All that is wanted is the exact text of the lines below from the one with "Task: Click the magenta 1.12015 price tag" through the one with "This screenshot has width=548, height=308.", inclusive, minus any pictures.

DATA LISTING START

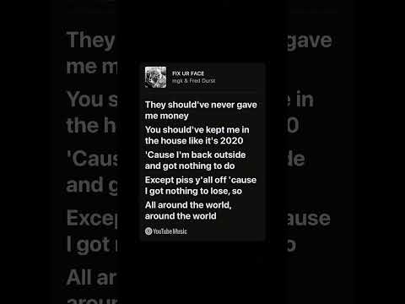Click blurred background text "All ar"
The width and height of the screenshot is (405, 304).
coord(91,277)
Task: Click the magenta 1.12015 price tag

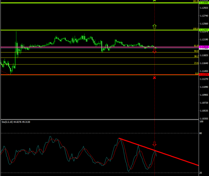Action: click(203, 47)
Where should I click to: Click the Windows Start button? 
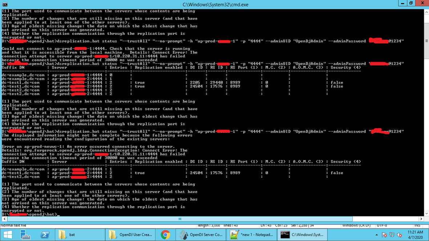[x=7, y=235]
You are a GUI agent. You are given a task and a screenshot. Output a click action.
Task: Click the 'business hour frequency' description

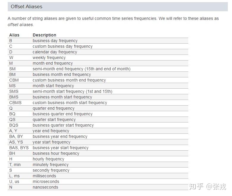[56, 153]
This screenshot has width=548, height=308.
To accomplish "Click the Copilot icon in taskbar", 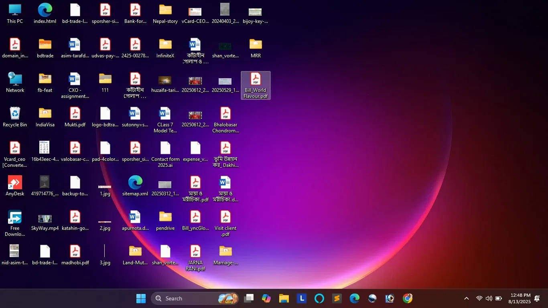I will pos(266,298).

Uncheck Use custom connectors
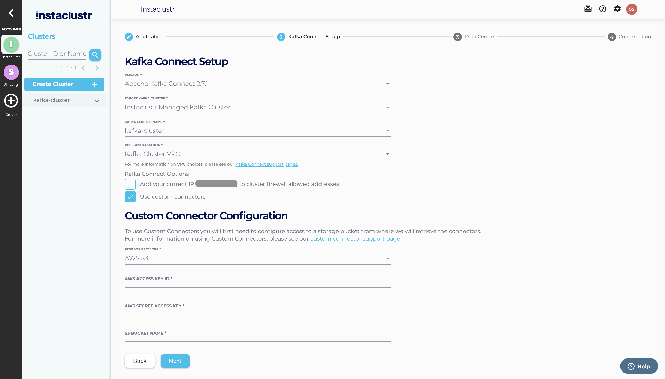point(130,197)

DATA LISTING END

- [OUTPUT OF THE TASK]:
Task: Click the magenta 1.12015 price tag

Action: click(203, 47)
Where should I click to: Click the Windows Start button? 
[x=7, y=235]
You are a GUI agent. You are given a task and a screenshot. Output a click action.
Task: Click the 'business hour frequency' description

[56, 153]
This screenshot has width=548, height=308.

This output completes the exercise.